College Now further support students with discussion topics on finding internships, a mantle that program mentors take up as well. There's no guarantee college grads with a taste of the outside will return, but there are those who want to be part of the city's upswing.
"Cleveland looks different for people in their early 20s," says Rife. "It's like coming back to a new city."
An economic development opportunity
As internships are a way for Northeast Ohio businesses to identify talent, The Career Center
at Cuyahoga Community College is happy to expedite that process through free co-op/internship services for students.
Large-scale annual job fairs provide the hookup, as do smaller campus recruiting events that bring up to a dozen employers seeking skilled workers. About 75 percent of the internships Tri-C brings in are paid opportunities, says JT Neuffer, the center's director of employer relations.
Students will spend between 180 and 300 hours with a business, becoming integrated into the office environment while working on projects. For employers, the relationship is low risk with the possibility of high reward. Boston Market's marketing division recently hired a Tri-C business student right out of an internship after having difficulty filling the position locally, Neuffer notes.

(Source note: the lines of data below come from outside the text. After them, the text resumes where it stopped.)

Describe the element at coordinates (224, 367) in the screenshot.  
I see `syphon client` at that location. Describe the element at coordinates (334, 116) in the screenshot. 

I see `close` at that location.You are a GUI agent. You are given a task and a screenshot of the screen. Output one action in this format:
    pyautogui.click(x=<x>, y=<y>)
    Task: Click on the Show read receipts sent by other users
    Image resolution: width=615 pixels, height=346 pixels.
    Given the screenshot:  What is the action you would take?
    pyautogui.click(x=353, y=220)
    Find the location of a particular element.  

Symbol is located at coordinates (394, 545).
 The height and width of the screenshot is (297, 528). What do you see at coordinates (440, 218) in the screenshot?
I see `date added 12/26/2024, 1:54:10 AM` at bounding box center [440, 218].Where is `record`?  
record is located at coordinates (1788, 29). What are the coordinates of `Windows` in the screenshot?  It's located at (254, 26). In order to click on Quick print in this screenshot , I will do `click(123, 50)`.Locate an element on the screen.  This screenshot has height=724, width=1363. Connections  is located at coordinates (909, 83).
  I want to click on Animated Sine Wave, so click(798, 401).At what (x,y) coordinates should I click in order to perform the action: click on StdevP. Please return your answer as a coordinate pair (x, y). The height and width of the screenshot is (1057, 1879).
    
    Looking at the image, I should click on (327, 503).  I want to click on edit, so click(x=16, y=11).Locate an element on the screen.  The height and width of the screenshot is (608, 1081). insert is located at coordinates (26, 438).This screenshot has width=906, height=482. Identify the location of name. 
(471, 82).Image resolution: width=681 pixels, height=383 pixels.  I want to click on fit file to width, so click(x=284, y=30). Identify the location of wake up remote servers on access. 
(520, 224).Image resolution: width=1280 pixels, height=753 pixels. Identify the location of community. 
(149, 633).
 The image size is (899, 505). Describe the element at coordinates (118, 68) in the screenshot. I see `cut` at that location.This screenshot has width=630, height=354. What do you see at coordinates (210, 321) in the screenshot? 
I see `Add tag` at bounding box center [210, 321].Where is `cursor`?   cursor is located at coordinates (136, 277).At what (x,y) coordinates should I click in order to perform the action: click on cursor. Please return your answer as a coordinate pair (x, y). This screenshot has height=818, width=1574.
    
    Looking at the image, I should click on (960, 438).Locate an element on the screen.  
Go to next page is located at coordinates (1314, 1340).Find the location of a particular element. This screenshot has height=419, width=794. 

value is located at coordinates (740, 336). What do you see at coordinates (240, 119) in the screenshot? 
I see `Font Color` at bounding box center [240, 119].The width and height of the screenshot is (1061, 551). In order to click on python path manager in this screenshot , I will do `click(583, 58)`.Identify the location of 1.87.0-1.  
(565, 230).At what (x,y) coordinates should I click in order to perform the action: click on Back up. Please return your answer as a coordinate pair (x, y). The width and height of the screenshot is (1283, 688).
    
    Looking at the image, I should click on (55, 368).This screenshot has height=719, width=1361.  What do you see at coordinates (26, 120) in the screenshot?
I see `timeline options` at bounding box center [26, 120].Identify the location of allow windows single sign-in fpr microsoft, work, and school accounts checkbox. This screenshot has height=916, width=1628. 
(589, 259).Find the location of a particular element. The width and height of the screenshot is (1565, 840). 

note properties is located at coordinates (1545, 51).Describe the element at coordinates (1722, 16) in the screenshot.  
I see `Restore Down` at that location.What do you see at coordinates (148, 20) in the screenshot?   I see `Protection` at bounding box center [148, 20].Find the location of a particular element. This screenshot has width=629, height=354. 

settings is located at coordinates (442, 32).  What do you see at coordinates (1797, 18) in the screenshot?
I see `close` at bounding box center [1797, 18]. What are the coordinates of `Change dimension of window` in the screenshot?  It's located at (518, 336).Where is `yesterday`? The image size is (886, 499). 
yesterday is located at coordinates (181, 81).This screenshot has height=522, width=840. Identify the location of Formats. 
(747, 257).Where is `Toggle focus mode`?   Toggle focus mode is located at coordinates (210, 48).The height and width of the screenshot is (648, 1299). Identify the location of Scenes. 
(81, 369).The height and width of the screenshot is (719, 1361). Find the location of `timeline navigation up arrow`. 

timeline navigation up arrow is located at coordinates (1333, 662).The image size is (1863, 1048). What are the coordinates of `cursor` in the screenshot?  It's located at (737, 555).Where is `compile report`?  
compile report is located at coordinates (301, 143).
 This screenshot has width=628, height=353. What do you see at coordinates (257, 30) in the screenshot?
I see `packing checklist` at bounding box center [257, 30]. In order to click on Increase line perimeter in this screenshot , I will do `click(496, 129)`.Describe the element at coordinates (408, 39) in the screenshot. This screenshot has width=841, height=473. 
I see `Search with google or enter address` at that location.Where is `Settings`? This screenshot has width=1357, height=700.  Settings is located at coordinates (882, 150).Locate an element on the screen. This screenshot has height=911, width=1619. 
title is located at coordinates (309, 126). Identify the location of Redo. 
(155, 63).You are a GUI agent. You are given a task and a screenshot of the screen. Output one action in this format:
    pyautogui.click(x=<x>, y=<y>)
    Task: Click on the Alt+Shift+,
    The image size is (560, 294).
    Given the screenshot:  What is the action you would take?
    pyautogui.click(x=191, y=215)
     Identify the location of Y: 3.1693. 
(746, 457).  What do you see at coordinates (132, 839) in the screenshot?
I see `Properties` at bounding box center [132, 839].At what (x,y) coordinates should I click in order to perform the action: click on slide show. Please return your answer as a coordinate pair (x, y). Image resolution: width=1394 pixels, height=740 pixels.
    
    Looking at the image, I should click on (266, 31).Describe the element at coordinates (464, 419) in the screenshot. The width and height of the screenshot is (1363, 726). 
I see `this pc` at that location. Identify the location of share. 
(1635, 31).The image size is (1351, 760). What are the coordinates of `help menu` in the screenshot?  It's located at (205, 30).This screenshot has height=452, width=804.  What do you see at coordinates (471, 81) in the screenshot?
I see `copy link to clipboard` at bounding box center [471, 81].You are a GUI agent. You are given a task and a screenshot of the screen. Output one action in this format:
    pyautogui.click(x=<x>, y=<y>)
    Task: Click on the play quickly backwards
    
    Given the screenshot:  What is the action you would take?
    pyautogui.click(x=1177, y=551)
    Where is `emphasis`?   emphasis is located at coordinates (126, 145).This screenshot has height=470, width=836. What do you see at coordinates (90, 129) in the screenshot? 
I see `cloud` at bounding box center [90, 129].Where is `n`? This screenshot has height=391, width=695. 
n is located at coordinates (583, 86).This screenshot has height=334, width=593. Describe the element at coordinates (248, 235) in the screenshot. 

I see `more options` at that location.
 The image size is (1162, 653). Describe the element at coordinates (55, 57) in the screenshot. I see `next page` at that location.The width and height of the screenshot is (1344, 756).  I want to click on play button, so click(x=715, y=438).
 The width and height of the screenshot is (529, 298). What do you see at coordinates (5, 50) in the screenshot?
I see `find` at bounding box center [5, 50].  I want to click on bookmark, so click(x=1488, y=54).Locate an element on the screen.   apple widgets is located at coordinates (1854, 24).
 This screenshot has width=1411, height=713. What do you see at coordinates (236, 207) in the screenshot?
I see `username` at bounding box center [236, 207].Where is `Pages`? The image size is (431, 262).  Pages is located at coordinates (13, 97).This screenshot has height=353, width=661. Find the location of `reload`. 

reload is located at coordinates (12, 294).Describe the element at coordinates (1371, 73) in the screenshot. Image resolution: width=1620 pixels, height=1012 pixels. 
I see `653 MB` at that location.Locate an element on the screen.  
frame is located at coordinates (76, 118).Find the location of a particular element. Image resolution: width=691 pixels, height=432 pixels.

"What we offer is a continuous marketing piece promoting internships to employers and students," he says. "Students become a valuable resource for a company."
According to the NOCHE-published study, businesses use interns to assist with projects, gain exposure at colleges and universities and create a rich, sustainable talent pool. It's that final point that interests NOCHE, as the organization's talent advocacy efforts include a free online internship platform for both Northeast Ohio employers and college students.
Center for Arts Inspired Learning student interns take a bow during their internship experience
The NEOintern network
consists of 25,000 students, who are able browse hundreds of new NOCHE-approved internship posts every month. Users can post resumes to the database, which interfaces with the Ohio Means Jobs
statewide internship platform.
"The system is available for anyone as long as the job is in Northeast Ohio," says Patrick Britton, NOCHE's assistant vice president of programs. "We wanted to remove any barriers a company might need to host interns."
The decade-old platform has about 2,500 companies, many of them hiring more than one intern at a time. Post-internship job placements are more difficult to track, though NOCHE estimates between 300 and 400 trainees -- or about 70 to 80 percent of platform users -- move on to employment opportunities with their host companies every year. Cleveland stalwart Sherwin-Williams hires hundreds of interns annually, with many of those turning into full-time positions. Approximately 70 percent of General Electric's new employees emerge from the corporation's intern and co-op programs, Britton notes.
"Internships are a real economic development strategy for Cleveland," he says. "The more people getting internships can mean more people getting jobs."
For 2015, NOCHE is planning a career fair centered on college-age IT talent. In addition, its Entrepreneurial Internship Program will provide support for starter businesses wanting to create or enhance intern-centrc programming.
"These programs are a strong way to get local students who've chosen to be here to stay here," Britton says. "When I was in college the idea was you had to leave for somewhere else. I don't think that's true anymore."